THE property segment in Penang and Johor, despite experiencing a slowdown like the general market in Malaysia, is still seeing a steady number of transactions within the secondary property sector.
Raine & Horne Malaysia senior partner Michael Geh says the secondary market remained strong this year despite a dip in overall transactions.
“In the first six months of this year, the secondary market recorded 5,658 transactions valued at RM2.17bil. In comparison, only 1,040 units valued at RM478mil were transacted in the primary market.
“This means the secondary market makes up 84% of the total transacted units for the first half of this year. When compared to the same period last year, the secondary market saw a drop of about 13% in transactions and 15% drop in value transacted,” he says.
Geh emphasises that the secondary market sold over four times in transaction units over the primary market and remains active.
He adds that in the same period last year, the secondary market recorded 6,325 transactions valued at RM2.55bil.
“The primary market recorded 1,418 transactions valued at RM590mil in the first half of 2015, meaning it also saw a 20% drop in transactions and value transacted.”
Geh says 15,291 residential property transactions valued at RM6.17bil were recorded in Penang last year.
“Interestingly, out of the overall transactions recorded last year, 77% are for properties priced below RM500,000. Only 16% are for properties priced above RM500,000 and 7% for properties priced above RM1mil.
“This shows that Penang still have properties transacted at below RM500,000. Secondly, I would also like to point out that the secondary market has remained bullish despite the dip in overall property transactions.”
In Penang, Geh says the residential property market for the first half of this year dipped by about 14% from 7,743 transactions valued at RM3.14bil in the first half of 2015, to 6,698 transactions valued at RM2.65bil in the same period this year.
According to the National Property Information Centre (Napic), residential property transactions recorded a marked decline in market activity in 2015 by 16.9%. The state saw a substantial decline in new launches by 47.5% or 2,348 units.
Most states, particularly major ones, Napic says, saw substantial declines in their new launches. New launches in Johor and Penang saw declines of 42.8% to 9,428 units and 47.5% to 2,348 units respectively.
Flat market for 2017
Looking ahead towards next year, Geh feels that the local property market will remain flat in 2017.
“The outlook should remain the same as 2016.”
One industry observer says he is “hopeful” that things will start picking up in the final quarter of this year.
“It tends to be a little quiet in the third quarter Generally, things usually pick up in the final quarter, especially the retail sector, given the festive holidays and year-end sales during the period.
“But it will also depend on other variables, such as sentiment, or if the central bank announced something that could affect the local property sector.”

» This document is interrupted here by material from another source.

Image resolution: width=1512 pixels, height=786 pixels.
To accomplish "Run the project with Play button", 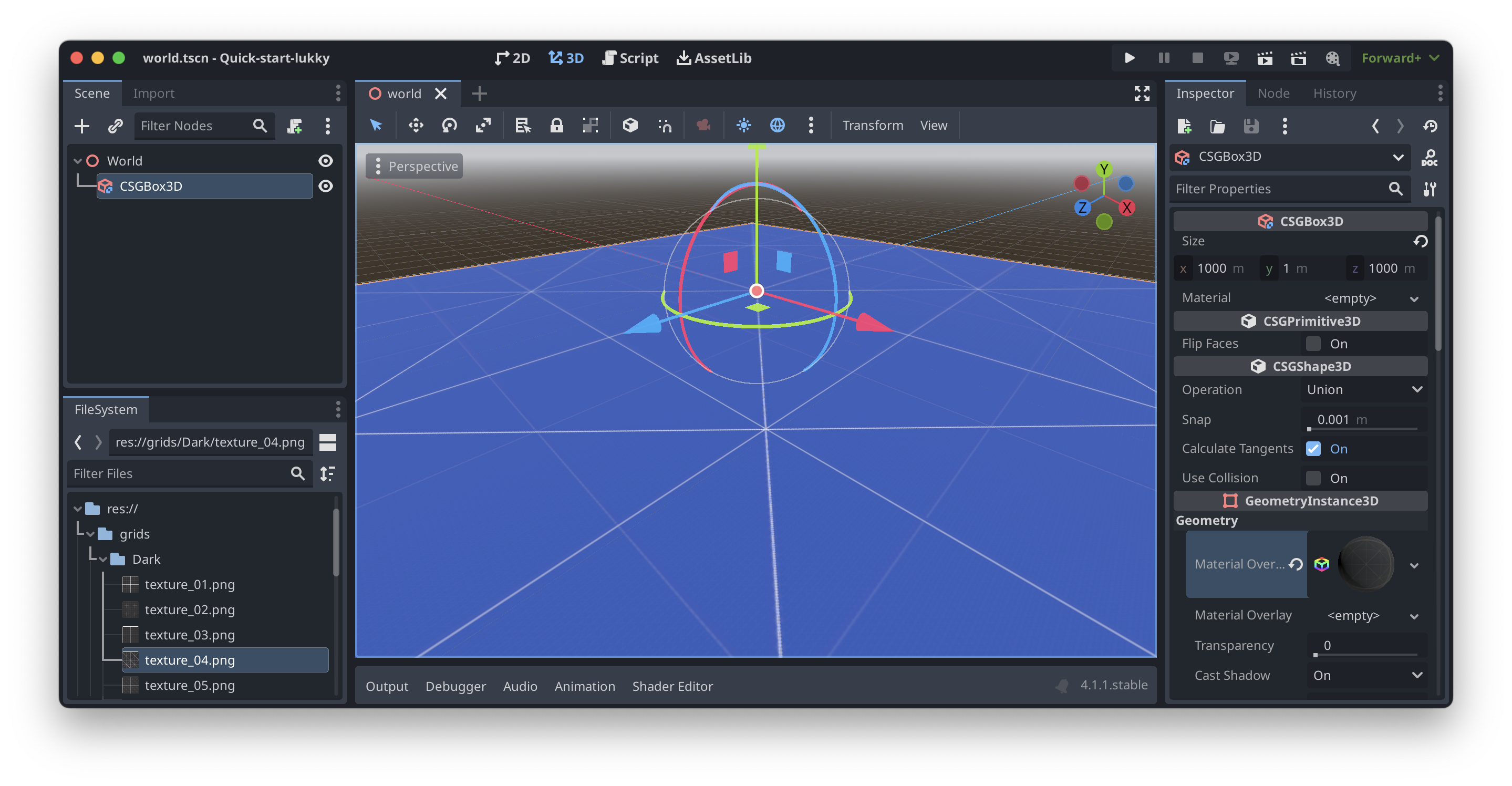I will click(x=1130, y=57).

In August, Retail Group Malaysia (RGM) said the Malaysian retail industry’s fourth-quarter growth rate estimate remained at 5.5%, taking into consideration the growth of 1.3% achieved during the same period a year ago.
Another industry observer says he expects the rental market in Penang to remain competitive for the remainder of this year.

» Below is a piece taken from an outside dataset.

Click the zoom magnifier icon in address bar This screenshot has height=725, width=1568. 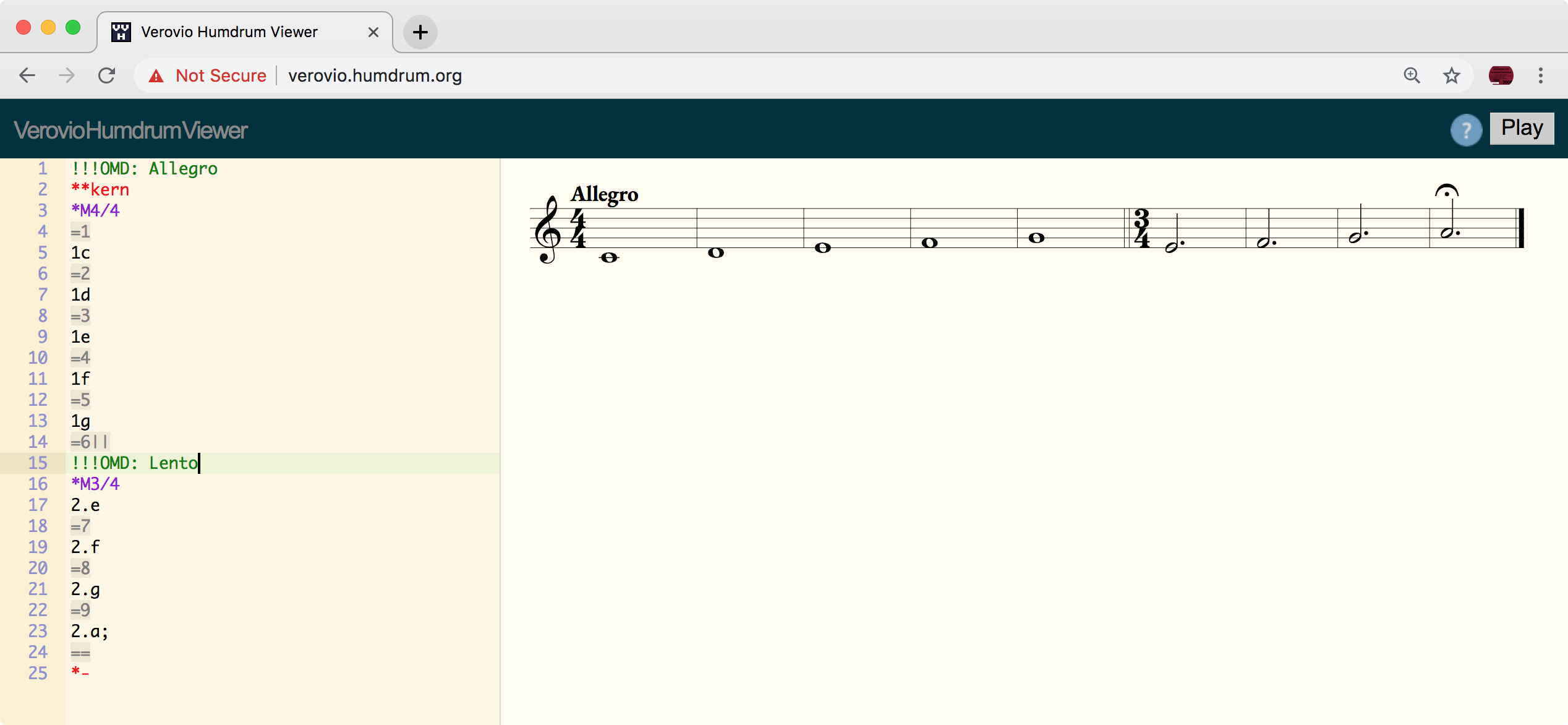coord(1412,75)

“The investors or so-called speculators that bought properties some four to five years ago, who’s only aim was to flip it (for profit), might have problems selling the properties that are now coming into the market because of the weaker sentiment.

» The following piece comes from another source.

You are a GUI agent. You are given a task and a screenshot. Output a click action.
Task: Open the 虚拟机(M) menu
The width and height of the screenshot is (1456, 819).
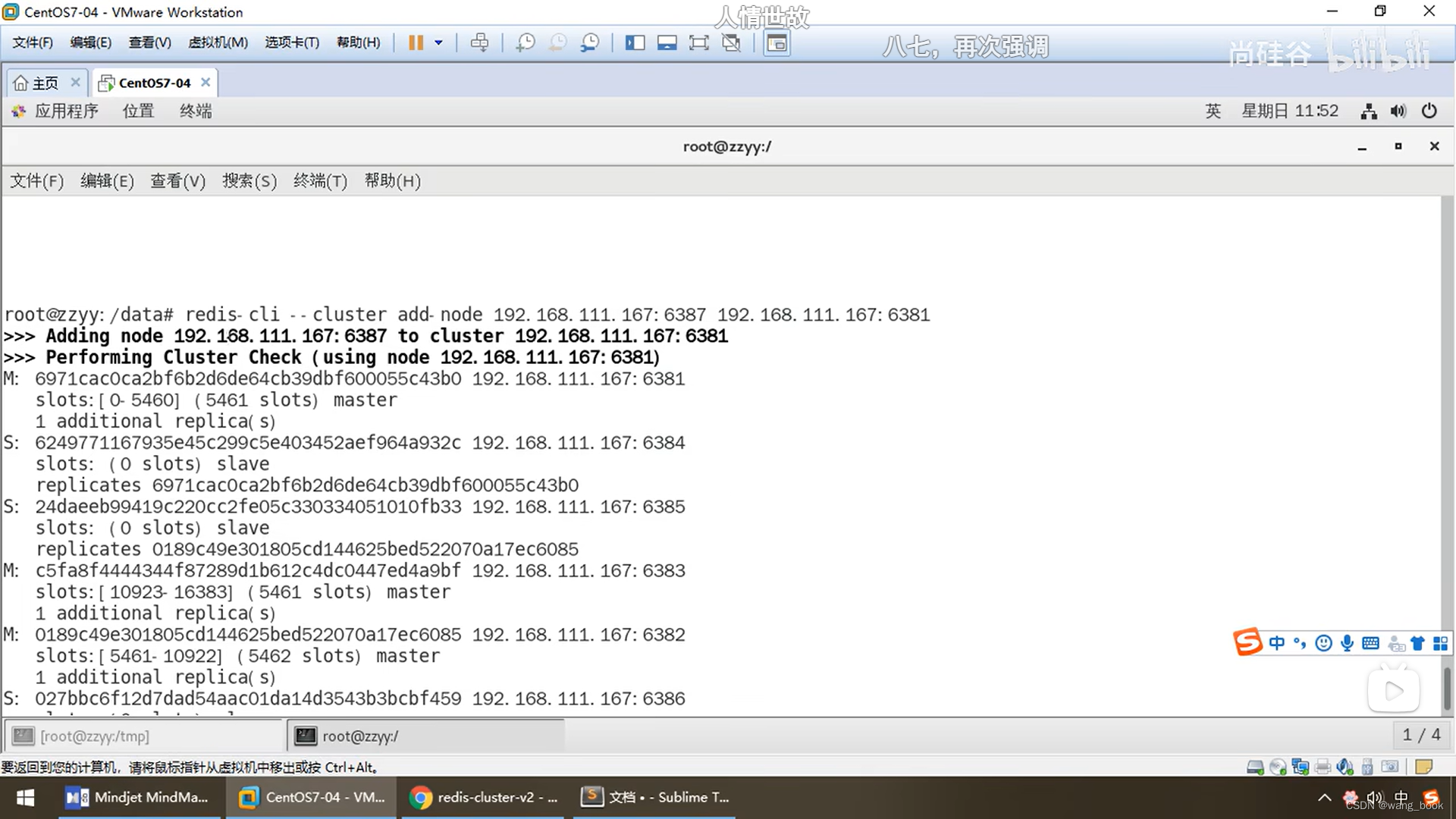218,42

“Therefore, they will be eager to at least rent it out - so it’s certainly a rental market at the moment.”
Johor-based KGV International Property Consultants (M) Sdn Bhd director Samuel Tan Wee Cheng says unless for a few exceptions, the Johor property market has been rather subdued this year.
“Except for outstanding sales in the primary market like UEM Sunrise Bhd’s Melia Residences and the multi-billion mega development Forest City, other developers have been reporting slower sales within the state.”
Tan says transactions in good locations were still steady. Commenting on the secondary property market, he adds that many buyers are adopting a “wait-and-see” approach due to weak economic climate at the moment.
“I think it’s a good time and opportunity for buyers and investors to come into the market. It’s not when to buy – it’s where and what to buy. That’s the maxim to follow. The good news will come.”
Looking ahead towards 2017, Tan feels that the Johor property market will remain flat compared with this year.
“I think transaction volume and value will go down. Generally, the market has still yet to recover and likely to remain flat next year.”
According to Napic, Most states, particularly major ones, saw substantial declines in their new launches. New launches in Johor and Penang saw declines of 42.8% to 9,428 units and 47.5% to 2,348 units respectively.
The overall sales performance for the country hovered at 41.4% (29,089 units sold), lower than 45.4% (39,491 units sold) in 2014.